I am Not a Nerd

Science has a stereotype problem. Scientists are not thought of being exactly cool; but rather nerds, geeks, super smart, and with obscure interests. Instead of fighting this and trying to be the cool kids, there has been a movement of sorts promoting the acceptance of nerdom. We’re nerdy, let’s own it, and make it cool. While I do appreciate that nerds have become more mainstream and in their own way, popular, the problem with this is that (1) for many scientists, this is an inaccurate representation and (2) this can be alienating to the mainstream public.

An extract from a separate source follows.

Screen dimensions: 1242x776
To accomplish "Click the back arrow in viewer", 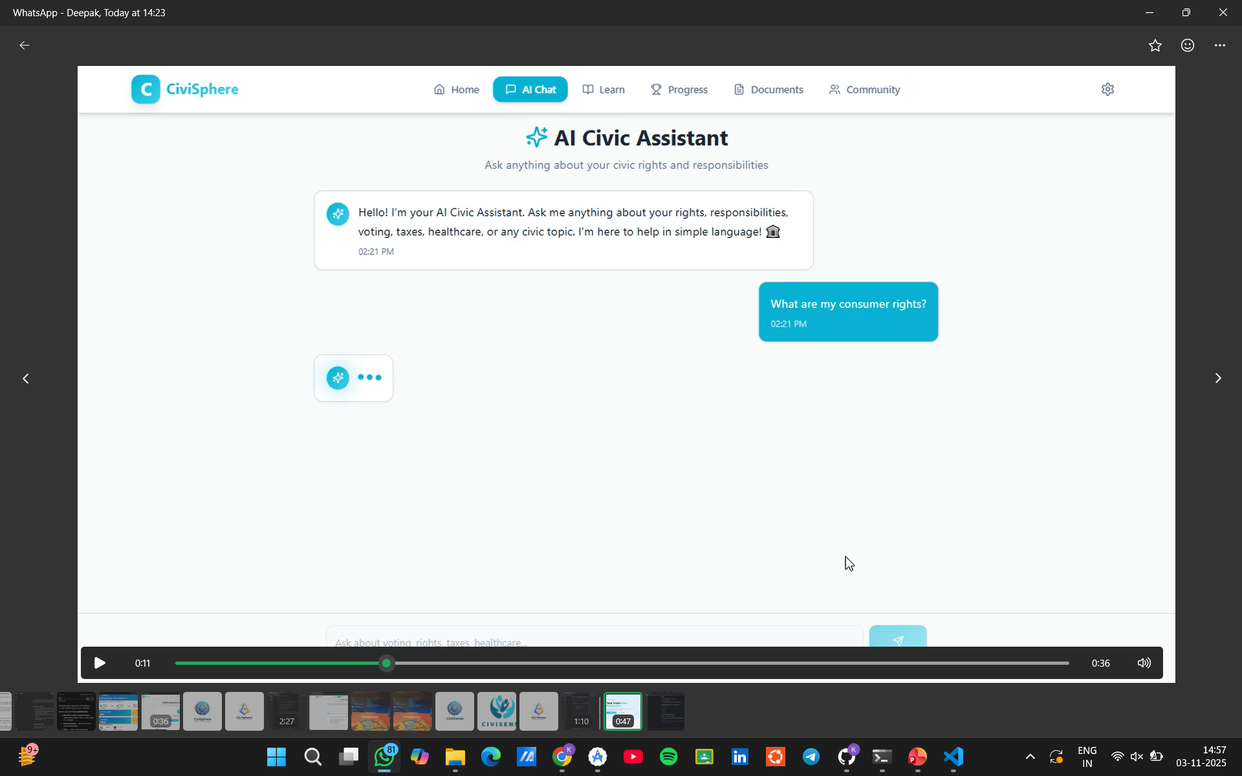I will tap(25, 45).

I was never the popular girl, but I tried to be. I was also genuinely into the things the popular girls were. I have always loved fashion and shopping, wore makeup, and knew the latest celebrities and pop songs (and still do). I never thought of even being a scientist until my later years in college. When I started graduate school (3 years post graduation) and interacted with real scientists, the differences started to become apparent to me.

I was one of the very few who dressed up (note – wearing anything nicer than jeans is considered dressed up) and wore make up. In the first few years of my career, this made me insecure. At conferences, there seemed to be an inverse relationship with scientific level of expertise and the way you dress (well-known professors can wear cut-off shorts and Tevas). I actually started to dress down and wore less makeup. I felt that people didn’t take me seriously because of the way I looked. I wasn’t being myself.

To be brief, in our society, people think you have to be smart to be a scientist (you do, but much more is attributed to hard work and perseverance) and that certain interests like beauty and fashion are (inaccurately) in conflict with more intellectual ones. Young girls get the message that you can’t be both pretty and smart, and science becomes a subject pretty girls aren’t interested in. Of course, this is oversimplified and overgeneralized, but unfortunately, research shows girls lose interest in science from middle school on.

For the past few weeks, I have been visiting the schools of the middle school teachers I am working with to meet their students, introduce them to the eMammal project, survey them for research I am doing, and to give them the opportunity of meeting a scientist. One of the teachers said that after hearing my presentation and talking to me, that the “girly girls” of the class went the farthest in the forest to set up their camera traps. The cool kids came during their free period to start with set up.

Talking to middle school students about my research in African forest elephants.
Talking to middle school students about my research in African forest elephants.

You can be pretty and smart and girls need to see that. I wear sparkly jewelry, but also sample elephant poop. You can also be smart and like fluff things (for me, trashy reality shows like The Real Housewives of Orange County). Scientists should make this more known because this is how you relate to people and show them that you are real. I don’t want people to be who they’re not; if you genuinely like nerdy things, than go ahead and like it, but do not be judgmental towards people that don’t fit this science stereotype and do not feel pressured to like it if you don’t. Science needs a diverse set of role models.

Middle school students practicing camera trap set up.
Middle school students practicing camera trap set up.